Sabía hacia dónde llevaba la conversación. Yo no había podido evitar cubrir con mi mano derecha el muñón de mi meñique izquierdo. Mi padre y yo habíamos abordado el tema, brevemente, el día de nuestro almuerzo. Yo no había querido darle detalles y Enrico se había asegurado de que así fuera.
—Tu hija es licenciada en Periodismo, Tomás, y tiene la vida que quiere. Es una mujer muy especial —respondió mi madre, recalcando las palabras «muy especial»— y no ha necesitado ni necesitará tu apellido para salir adelante —concluyó, con algo más de empaque en la voz.
—¡Por el amor de Dios! ¡Le falta un dedo!
Di un respingo ante aquel aumento de intensidad.
—Debías haberlo evitado —la regañó entre dientes.

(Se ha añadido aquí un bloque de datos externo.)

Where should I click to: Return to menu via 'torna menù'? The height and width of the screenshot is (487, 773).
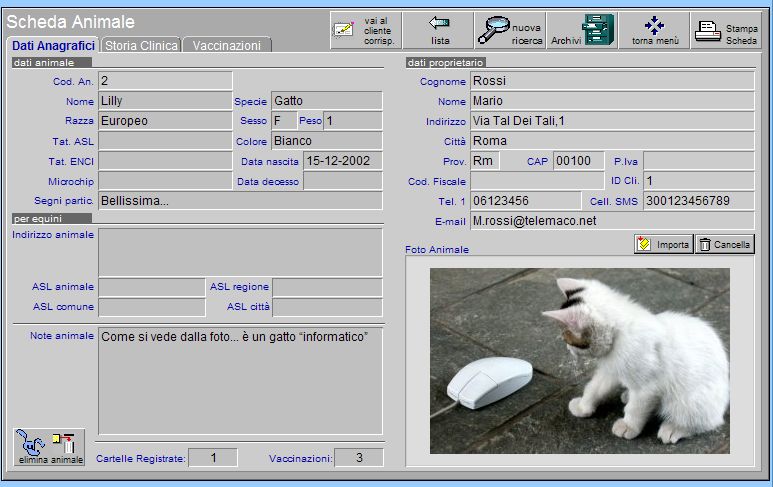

Para mí estaba muy claro que aquel encuentro entre mi padre y mi madre no iba a acabar bien.
—Tomás, déjame pasar —lo intentó ella por última vez.
Un orgullo instantáneo se apoderó de mí cuando oí aquella seguridad en la voz de mi madre. Me asomé un poco más para verlos con claridad, con la esperanza de que lo malo ya hubiera pasado. Pero nada más lejos de la realidad.